Survey Background
The results included in this report are sourced from the FTSE Russell survey of asset owners, conducted in partnership with radius | illumination. This year marks the fourth year we have covered the topic of sustainability/ESG considerations within the context of smart beta. We have expanded our coverage of sustainable investment in each of the past four years as interest in the topic has continued to grow.
The 2020 survey was conducted in January and February, with 139 global asset owners participating. The majority of participants were located in North America (37%), EMEA (37%), and Asia Pacific (21%).
A wide mix of organization types are represented, including government organizations (28%), corporations or private businesses (18%), unions or industry-wide pension schemes (12%), and non-profit organizations or universities (12%). The rest is a mix of insurance companies, sovereign wealth funds, health-care organizations and family offices.
139
global asset owners
Asset owners with $10 billion or more in total AUM account for 54% of responses.
Fifty-four percent of the asset owners who responded manage defined benefit plan assets, 26% manage defined contribution plan assets and 13% manage endowment or foundation assets. In some cases, respondents indicated management of multiple asset types. Participants also include asset owners with insurance general accounts, sovereign wealth funds and other types of institutional entities.
Asset owners with $10 billion or more in total AUM account for 54% of responses, those with AUM between $1 billion and $10 billion account for 29%, and those with under $1 billion in total AUM make up the remaining 17%.
The distribution of our asset owner sample has shifted from year-to-year across regions and AUM tiers.
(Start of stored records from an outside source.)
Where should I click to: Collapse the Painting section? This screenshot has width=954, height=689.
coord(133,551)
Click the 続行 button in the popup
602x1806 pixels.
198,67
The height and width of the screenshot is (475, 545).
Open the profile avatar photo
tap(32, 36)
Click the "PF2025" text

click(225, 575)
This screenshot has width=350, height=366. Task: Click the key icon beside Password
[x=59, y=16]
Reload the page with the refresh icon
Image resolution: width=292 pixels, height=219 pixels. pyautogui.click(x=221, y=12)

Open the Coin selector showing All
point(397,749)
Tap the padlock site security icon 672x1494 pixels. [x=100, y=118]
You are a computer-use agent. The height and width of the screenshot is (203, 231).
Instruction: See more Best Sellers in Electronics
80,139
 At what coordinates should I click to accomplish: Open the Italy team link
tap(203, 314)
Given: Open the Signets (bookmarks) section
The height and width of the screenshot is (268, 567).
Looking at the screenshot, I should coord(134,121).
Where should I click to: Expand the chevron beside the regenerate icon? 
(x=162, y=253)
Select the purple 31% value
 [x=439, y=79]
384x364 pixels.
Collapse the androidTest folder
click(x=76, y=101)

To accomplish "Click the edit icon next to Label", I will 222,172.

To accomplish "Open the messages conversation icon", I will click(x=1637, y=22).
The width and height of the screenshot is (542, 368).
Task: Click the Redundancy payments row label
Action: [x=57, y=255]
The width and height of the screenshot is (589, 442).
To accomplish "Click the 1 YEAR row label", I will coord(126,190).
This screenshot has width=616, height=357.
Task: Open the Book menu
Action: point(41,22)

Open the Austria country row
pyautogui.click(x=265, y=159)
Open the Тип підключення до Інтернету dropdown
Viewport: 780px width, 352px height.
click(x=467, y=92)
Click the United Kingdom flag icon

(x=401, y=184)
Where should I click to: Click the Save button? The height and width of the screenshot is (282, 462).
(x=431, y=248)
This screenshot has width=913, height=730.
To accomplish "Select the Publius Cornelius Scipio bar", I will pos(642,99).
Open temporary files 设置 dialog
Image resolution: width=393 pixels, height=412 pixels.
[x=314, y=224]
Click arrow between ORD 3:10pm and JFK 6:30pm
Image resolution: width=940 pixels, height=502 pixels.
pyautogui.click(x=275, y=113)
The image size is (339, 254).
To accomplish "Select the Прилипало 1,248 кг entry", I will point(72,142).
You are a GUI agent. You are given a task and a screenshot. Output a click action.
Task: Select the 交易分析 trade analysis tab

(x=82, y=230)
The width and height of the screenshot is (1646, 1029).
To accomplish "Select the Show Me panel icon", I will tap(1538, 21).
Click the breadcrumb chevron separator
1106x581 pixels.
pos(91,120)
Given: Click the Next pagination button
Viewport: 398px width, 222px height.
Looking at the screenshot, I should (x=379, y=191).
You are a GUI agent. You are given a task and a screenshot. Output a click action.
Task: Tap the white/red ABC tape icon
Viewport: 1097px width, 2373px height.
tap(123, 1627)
This can contribute to year-over-year changes in the results.
For a sample size of 139, the margin of error is +/- 8% at a 95% confidence margin. Throughout the report, percentages may not total 100 due to rounding and/or because some questions allowed for multiple responses. (Allowance for multiple responses is noted as “multi-pick” in each exhibit footer).”
For the purposes of this survey, “smart beta” is defined as an investment strategy that applies an index-based investment strategy that is not traditionally market cap-weighted (i.e., fundamentally weighted, equal weighted, factor weighted, optimized, etc.).